- IATA: none; ICAO: none; FAA LID: 9K0;

Summary
- Airport type: Public
- Owner: City of Cottonwood Falls
- Serves: Cottonwood Falls, Kansas
- Elevation AMSL: 1,273 ft (388 m)
- Coordinates: 38°21′31″N 096°32′39″W﻿ / ﻿38.35861°N 96.54417°W

Map
- 9K0 Location of airport in Kansas

Runways
| Direction | Length |  | Surface |
| ft | m |
| 17/35 | 2,300 | 701 | Turf |

Statistics (2009)
- Aircraft operations: 1,150
- Based aircraft: 3
- Source: Federal Aviation Administration

= Cottonwood Falls Airport =

Cottonwood Falls Airport is a city-owned, public-use airport located one nautical mile (2 km) south of the central business district of Cottonwood Falls, a city in Chase County, Kansas, United States. It was formerly known as Chase County Airport.
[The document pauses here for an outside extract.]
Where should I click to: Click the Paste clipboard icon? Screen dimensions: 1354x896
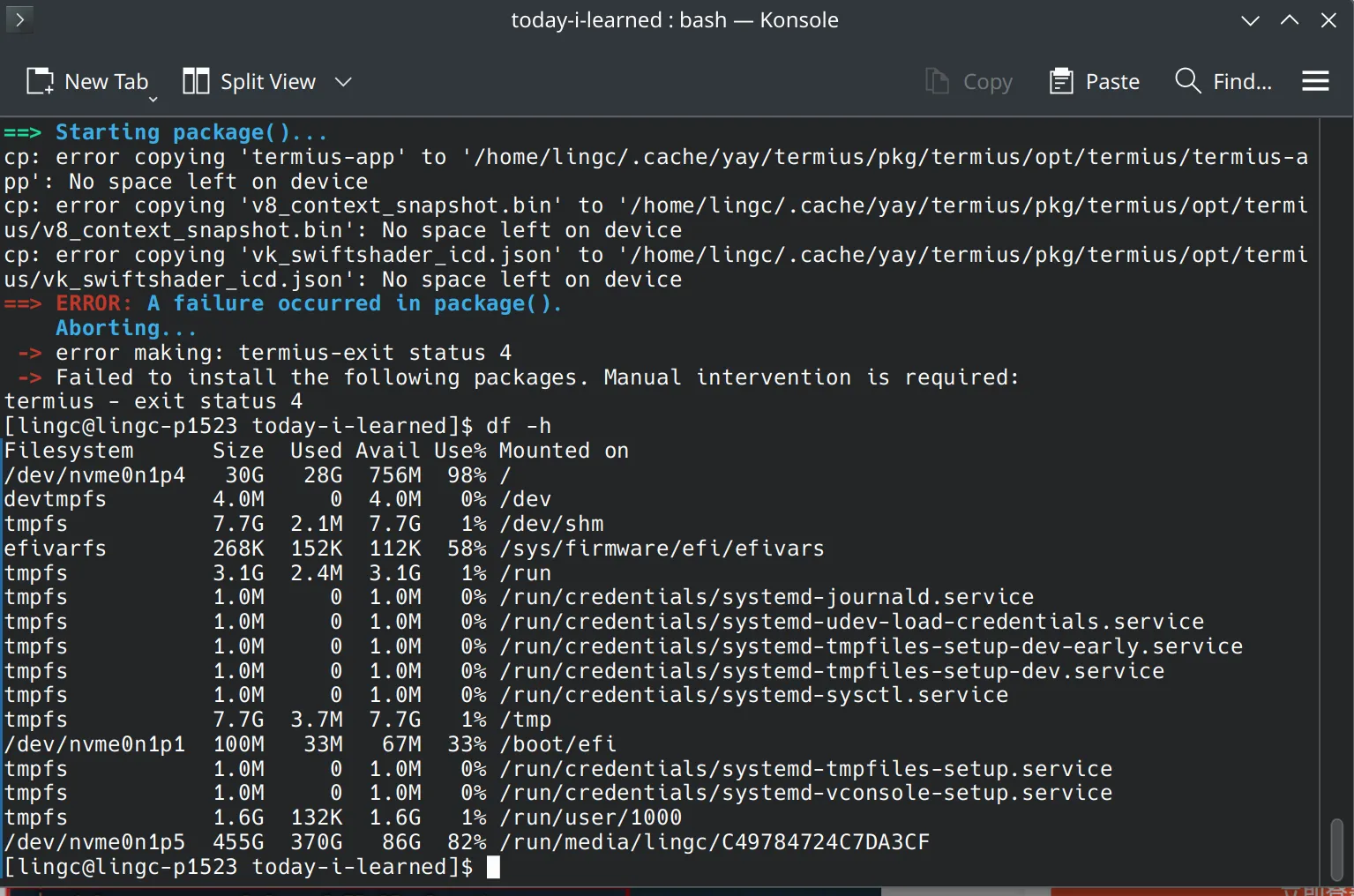coord(1061,82)
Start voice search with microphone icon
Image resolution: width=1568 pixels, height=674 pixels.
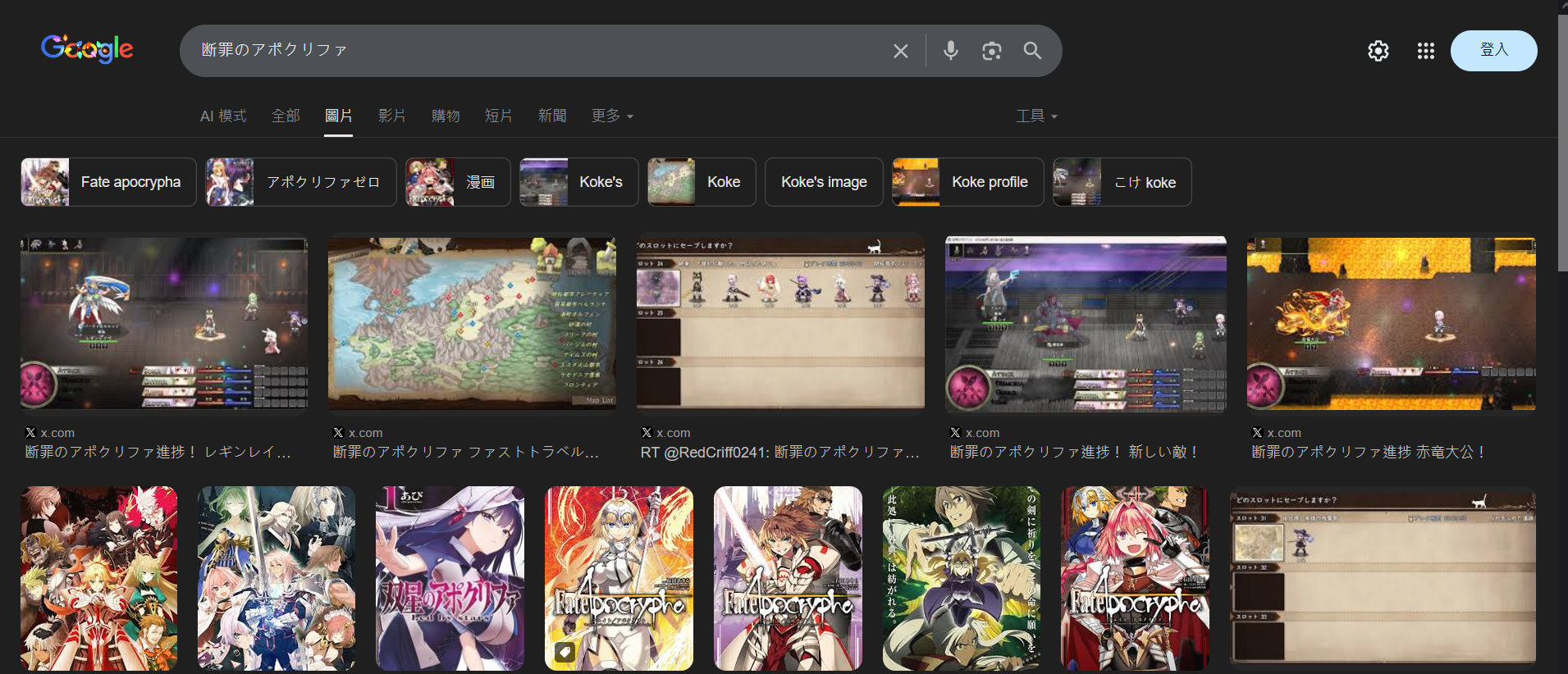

== Facilities and aircraft ==
Cottonwood Falls Airport covers an area of 33 acres (13 ha) at an elevation of 1,273 feet (388 m) above mean sea level. It has one runway designated 17/35 with a turf surface measuring 2,300 by 155 feet (701 x 47 m).

For the 12-month period ending September 24, 2009, the airport had 1,150 aircraft operations, an average of 95 per month: 96% general aviation and 4% military.
At that time there were 3 aircraft based at this airport: 67% single-engine and 33% ultralight.